#### SELECTION:
++++++++++
Morning Report: Existing Home Sales rise 3/21/18

Vital Statistics:

Last Change
S&P futures 2719 -3.75
Eurostoxx index 374.05 -1.52
Oil (WTI) 63.42 1.36
10 Year Government Bond Yield 2.90%
30 Year fixed rate mortgage 4.46%

Stocks are lower as we await the FOMC decision. Bonds and MBS are down.

The FOMC decision is scheduled to be released at 2:00 pm EST. This will be Jerome Powell’s first rate hike and press conference, so the markets will be hanging on his every word. Here are some of the things the Street will be focusing on. The biggest will be the dot plot for the rest of the year. Do the tax cuts and planned infrastructure spend push the Fed to bump up their consensus of 3 hikes this year to 4%? If so, that is bearish for bonds (higher rates). Another will be the long term neutral Fed Funds rate, which currently stands at 2.8%. Do they move it up to 3%? That sort of revision would be taken as hawkish as well and would push rates higher. Finally, the long-term unemployment rate is currently set at 4.6%, which implies the current rate of 4.1% is too low. If they move down the longer-term unemployment rate, that could be interpreted as dovish.

While most mortgage market participants are rightly focused on the 10 year bond yield, there is another rate that is gathering attention – LIBOR. LIBOR has been rising steadily over the past 18 months, and and 3-month LIBOR is at levels not seen since 2008. LIBOR and the 1 year T-bill rate are the reference index in many adjustable rate loans. What does this mean for the mortgage industry? Funding costs are rising, while volumes are falling. Not a good mix for profitability. Also note that this is yet another reason for borrowers with ARMs to consider a refi into a 30 or 15 year fixed rate mortgage. Long-term rates have been much more stable than LIBOR, and therefore the relative attractiveness is increasing.

Note that increasing short-term rates are having a spill-over effect onto other asset classes. Long-term bonds have had no competition from money market instruments for a decade. That is changing.

Mortgage Applications fell 1% last week as purchases rose 1% and refis fell 5%.
++++++++++
#### TASK INSTRUCTIONS:
**A.** Can you turn the paragraph of the morning report that begins "While most mortgage market participants" into a short bulleted list that keeps its main facts?
**B.** Could you render the entries as a numbered list, starting with the line that contains "1629x888 pixels. How" and going on through the line that contains "[x=322, y=18]", leaving out blank lines?

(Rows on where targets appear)
++++++++++
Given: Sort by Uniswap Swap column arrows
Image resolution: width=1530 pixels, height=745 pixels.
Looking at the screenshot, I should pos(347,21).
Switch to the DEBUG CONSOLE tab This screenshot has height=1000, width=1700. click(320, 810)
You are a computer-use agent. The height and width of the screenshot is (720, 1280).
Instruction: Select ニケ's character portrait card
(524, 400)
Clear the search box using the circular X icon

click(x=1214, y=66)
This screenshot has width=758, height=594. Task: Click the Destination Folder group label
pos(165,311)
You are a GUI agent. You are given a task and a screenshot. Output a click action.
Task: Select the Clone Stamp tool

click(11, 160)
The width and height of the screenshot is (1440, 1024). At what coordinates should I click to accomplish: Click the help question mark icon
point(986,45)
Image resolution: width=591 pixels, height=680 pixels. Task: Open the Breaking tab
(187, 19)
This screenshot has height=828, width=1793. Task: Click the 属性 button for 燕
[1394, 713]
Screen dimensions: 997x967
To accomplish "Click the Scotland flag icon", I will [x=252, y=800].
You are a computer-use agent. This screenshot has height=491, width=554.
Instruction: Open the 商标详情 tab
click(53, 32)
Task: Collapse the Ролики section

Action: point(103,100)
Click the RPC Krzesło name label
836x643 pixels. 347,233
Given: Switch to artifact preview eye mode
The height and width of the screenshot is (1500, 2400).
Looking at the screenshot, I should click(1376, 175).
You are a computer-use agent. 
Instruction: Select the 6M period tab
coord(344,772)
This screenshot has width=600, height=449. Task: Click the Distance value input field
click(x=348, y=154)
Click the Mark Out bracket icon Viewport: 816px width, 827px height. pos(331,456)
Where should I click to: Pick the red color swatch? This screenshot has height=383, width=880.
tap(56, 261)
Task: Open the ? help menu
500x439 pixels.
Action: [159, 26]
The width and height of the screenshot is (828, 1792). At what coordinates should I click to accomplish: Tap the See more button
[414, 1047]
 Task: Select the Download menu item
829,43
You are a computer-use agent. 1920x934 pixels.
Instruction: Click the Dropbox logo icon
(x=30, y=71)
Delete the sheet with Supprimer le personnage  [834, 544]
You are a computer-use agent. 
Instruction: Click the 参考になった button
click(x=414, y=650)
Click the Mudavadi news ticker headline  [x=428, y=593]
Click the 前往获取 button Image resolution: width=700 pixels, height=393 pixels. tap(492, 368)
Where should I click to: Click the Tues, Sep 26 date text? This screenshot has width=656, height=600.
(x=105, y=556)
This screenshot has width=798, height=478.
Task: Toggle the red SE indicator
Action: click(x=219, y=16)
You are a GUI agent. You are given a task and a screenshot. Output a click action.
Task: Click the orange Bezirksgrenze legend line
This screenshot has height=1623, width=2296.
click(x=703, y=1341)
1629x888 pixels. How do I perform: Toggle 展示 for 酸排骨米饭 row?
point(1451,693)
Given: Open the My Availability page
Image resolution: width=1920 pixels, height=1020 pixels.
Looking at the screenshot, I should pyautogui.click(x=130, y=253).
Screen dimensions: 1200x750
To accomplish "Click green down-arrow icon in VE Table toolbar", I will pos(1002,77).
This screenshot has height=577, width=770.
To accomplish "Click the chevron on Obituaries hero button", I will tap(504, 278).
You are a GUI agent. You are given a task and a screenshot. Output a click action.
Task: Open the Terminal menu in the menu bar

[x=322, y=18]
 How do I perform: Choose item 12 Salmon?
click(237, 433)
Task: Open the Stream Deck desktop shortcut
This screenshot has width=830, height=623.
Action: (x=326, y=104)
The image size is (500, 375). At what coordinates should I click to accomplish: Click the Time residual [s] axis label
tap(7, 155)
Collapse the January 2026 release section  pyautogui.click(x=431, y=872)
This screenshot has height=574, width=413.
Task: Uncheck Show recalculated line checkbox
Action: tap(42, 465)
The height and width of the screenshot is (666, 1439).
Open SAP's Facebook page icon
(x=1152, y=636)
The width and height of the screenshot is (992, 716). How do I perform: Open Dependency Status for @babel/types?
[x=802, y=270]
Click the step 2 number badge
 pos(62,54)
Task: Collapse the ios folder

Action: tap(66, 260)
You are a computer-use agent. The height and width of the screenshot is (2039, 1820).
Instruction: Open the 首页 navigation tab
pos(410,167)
++++++++++
#### RESPONSES IN ORDER:
**A.**
- Most mortgage market participants focus on the 10 year bond yield, but LIBOR is also gathering attention.
- LIBOR has risen steadily over the past 18 months, and 3-month LIBOR is at levels not seen since 2008.
- LIBOR and the 1 year T-bill rate are the reference index in many adjustable rate loans.
- For the mortgage industry, funding costs are rising while volumes are falling, which is bad for profitability.
- Borrowers with ARMs have another reason to consider refinancing into a 30 or 15 year fixed rate mortgage. Long-term rates have been much more stable than LIBOR, so fixed rates are becoming relatively more attractive.

**B.**
1. 1629x888 pixels. How do I perform: Toggle 展示 for 酸排骨米饭 row?
2. point(1451,693)
3. Given: Open the My Availability page
4. Image resolution: width=1920 pixels, height=1020 pixels.
5. Looking at the screenshot, I should pyautogui.click(x=130, y=253).
6. Screen dimensions: 1200x750
7. To accomplish "Click green down-arrow icon in VE Table toolbar", I will pos(1002,77).
8. This screenshot has height=577, width=770.
9. To accomplish "Click the chevron on Obituaries hero button", I will tap(504, 278).
10. You are a GUI agent. You are given a task and a screenshot. Output a click action.
11. Task: Open the Terminal menu in the menu bar
12. [x=322, y=18]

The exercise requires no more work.